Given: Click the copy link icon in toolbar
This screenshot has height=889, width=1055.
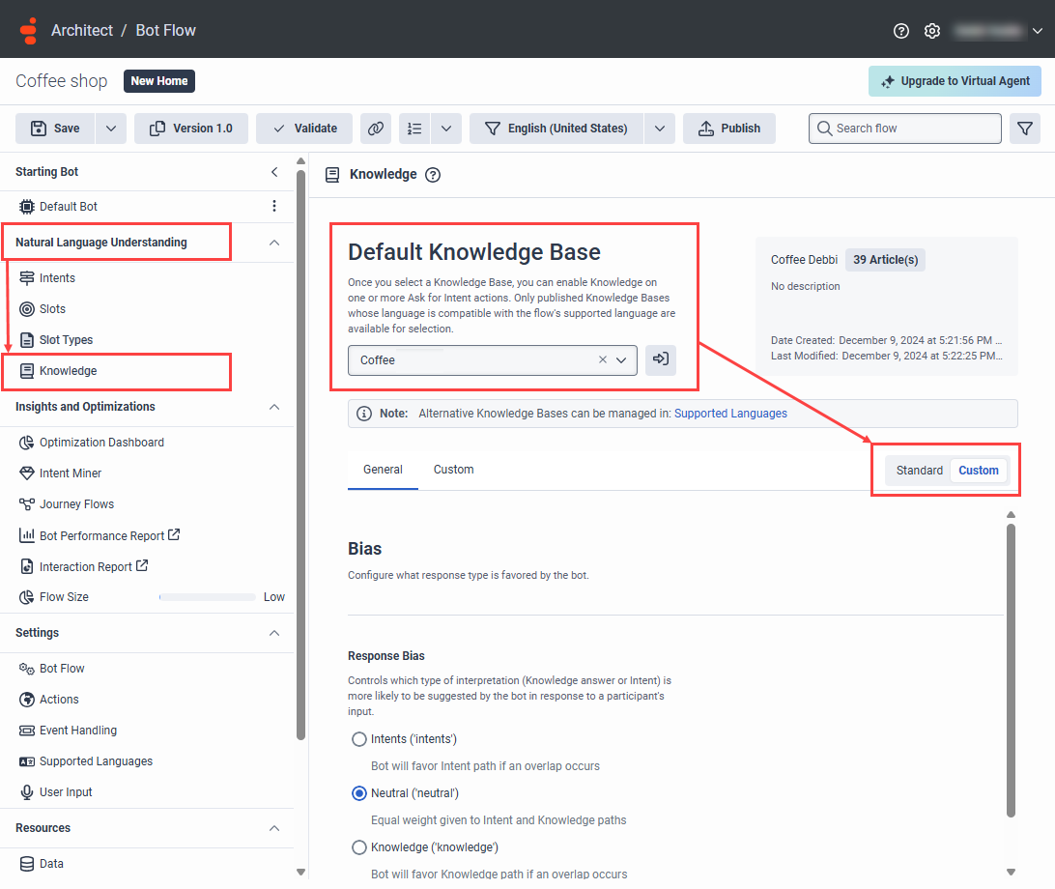Looking at the screenshot, I should pos(376,129).
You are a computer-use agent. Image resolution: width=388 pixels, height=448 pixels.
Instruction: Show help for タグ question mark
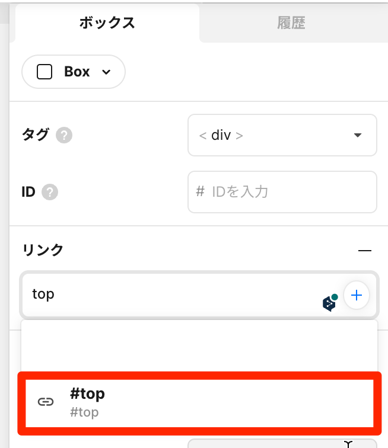point(64,135)
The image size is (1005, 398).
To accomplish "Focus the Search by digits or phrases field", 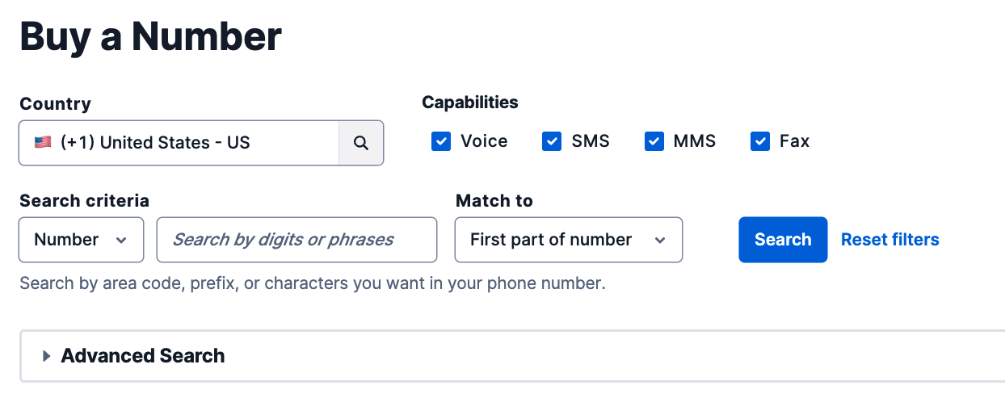I will (x=296, y=240).
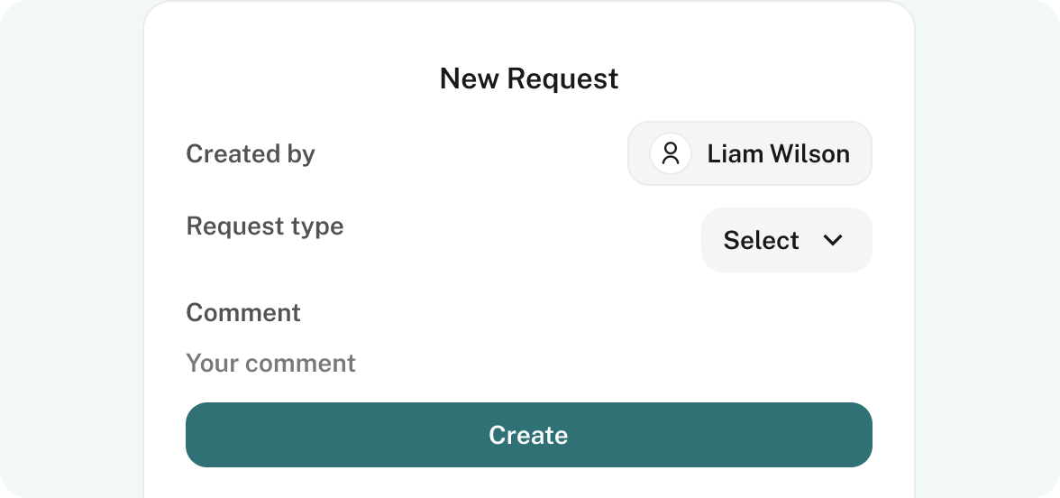The height and width of the screenshot is (498, 1060).
Task: Select the Liam Wilson name text
Action: coord(778,153)
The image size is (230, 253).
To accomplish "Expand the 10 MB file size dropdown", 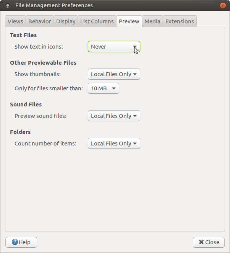I will 104,88.
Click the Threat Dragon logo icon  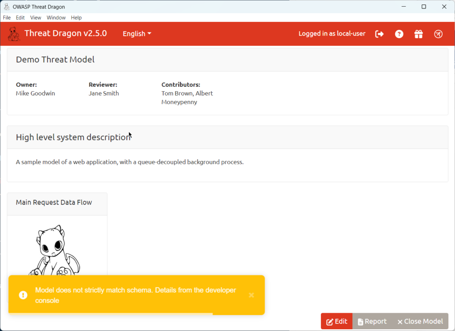coord(14,34)
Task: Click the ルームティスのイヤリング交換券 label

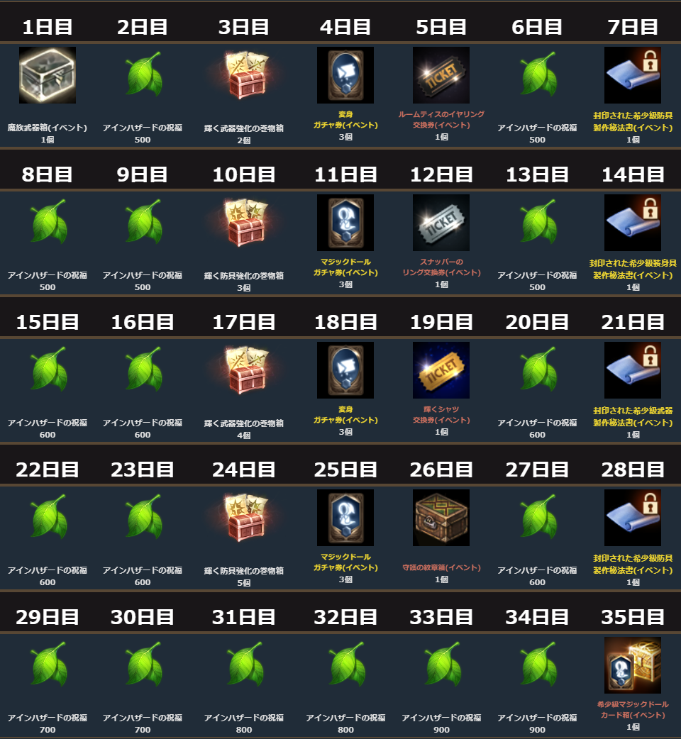Action: (x=441, y=120)
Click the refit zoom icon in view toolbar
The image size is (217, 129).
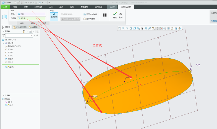coord(120,28)
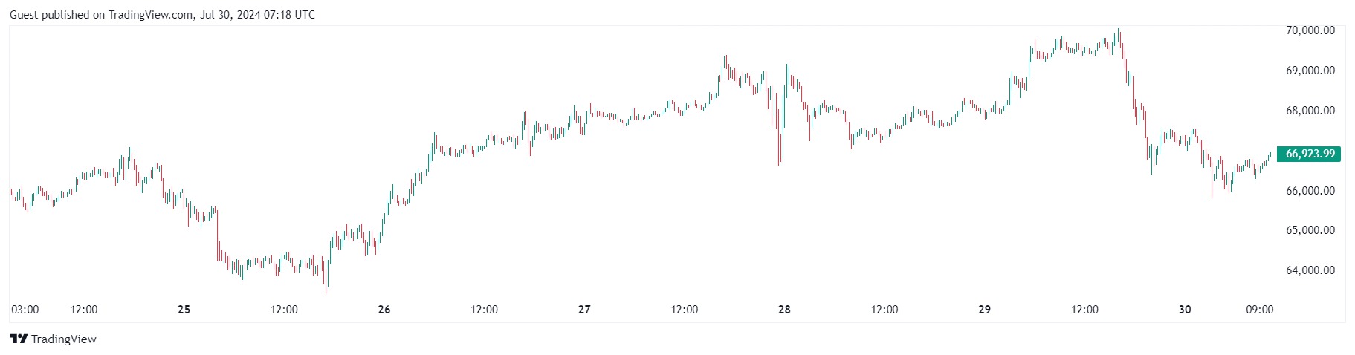The image size is (1355, 355).
Task: Open the TradingView wordmark link at bottom
Action: click(64, 339)
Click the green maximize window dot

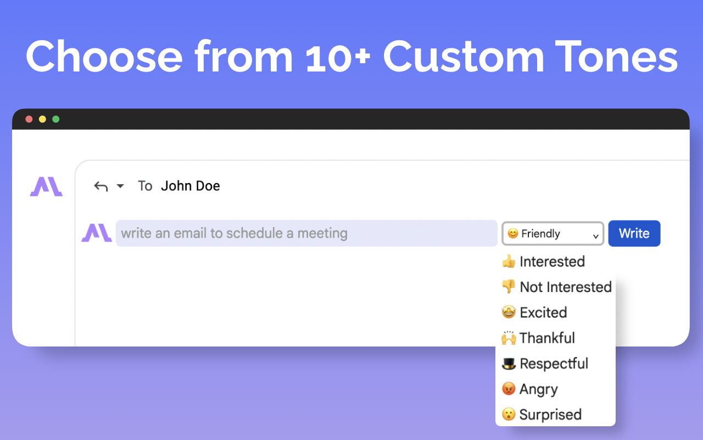point(55,119)
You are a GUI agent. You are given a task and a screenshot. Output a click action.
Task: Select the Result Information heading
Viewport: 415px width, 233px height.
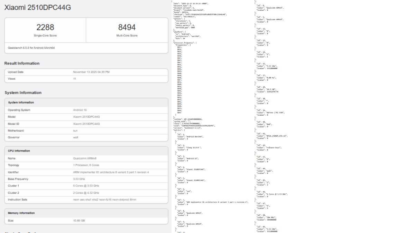(x=22, y=63)
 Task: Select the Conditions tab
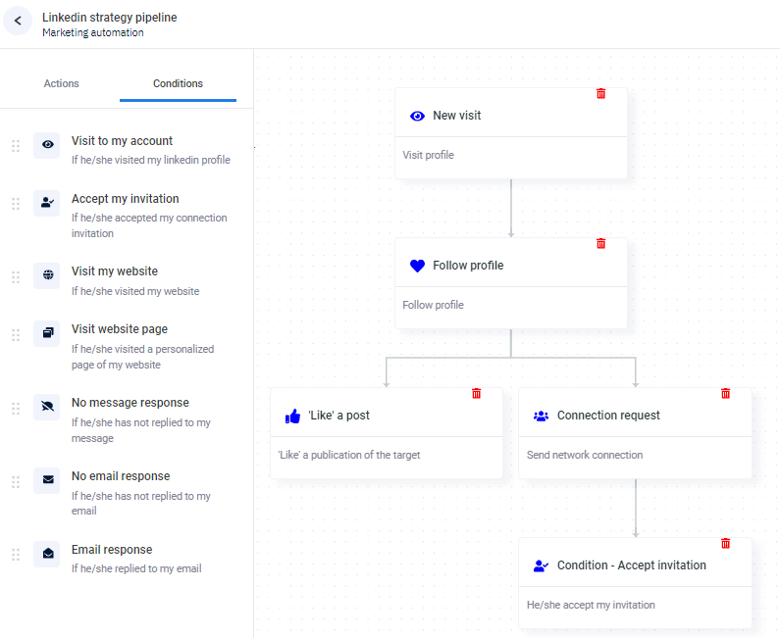coord(178,84)
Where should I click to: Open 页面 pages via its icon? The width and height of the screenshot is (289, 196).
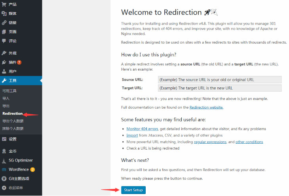pos(4,32)

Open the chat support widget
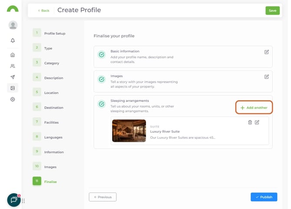click(14, 200)
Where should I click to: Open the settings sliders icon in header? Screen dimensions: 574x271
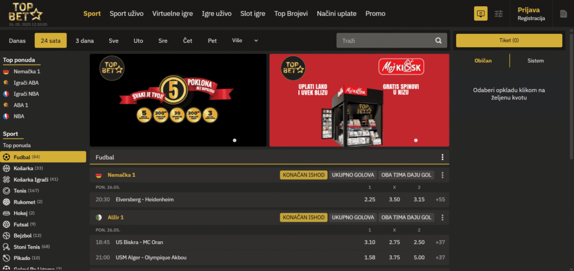click(x=499, y=13)
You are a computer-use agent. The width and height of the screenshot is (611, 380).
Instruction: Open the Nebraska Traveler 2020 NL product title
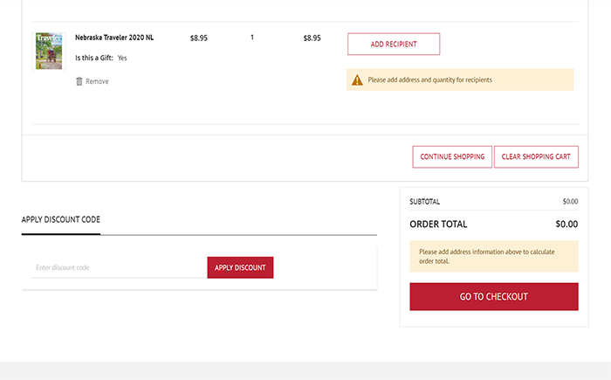point(114,38)
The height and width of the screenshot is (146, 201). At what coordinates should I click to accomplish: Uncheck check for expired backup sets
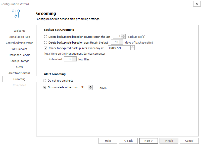(x=45, y=48)
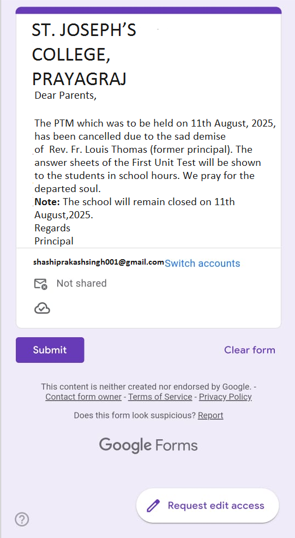Click the neither created nor endorsed disclaimer
Viewport: 295px width, 538px height.
[148, 387]
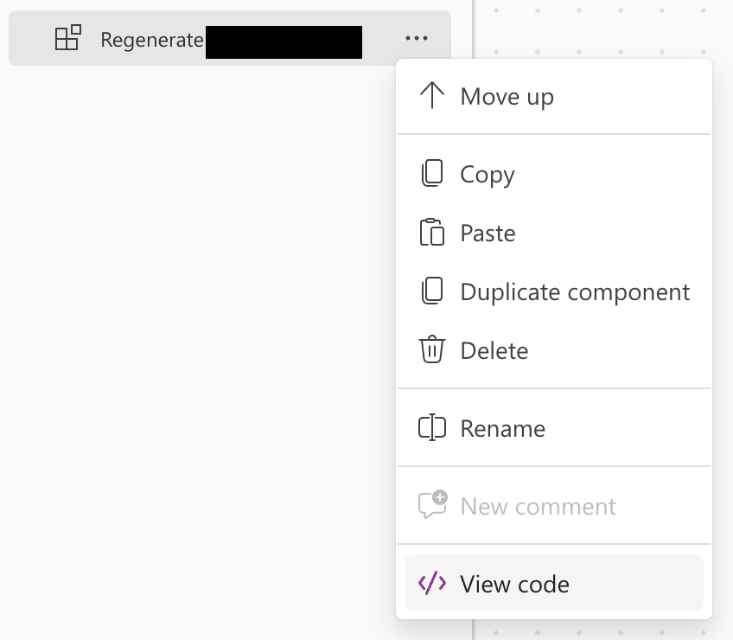The height and width of the screenshot is (640, 733).
Task: Click the New comment speech bubble icon
Action: 432,505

◆ ◆ ◆ ◆ ◆

_What you should do_.
State how many lines in the preceding material contain the word "computer", and give nothing else.

_Answer box_.
2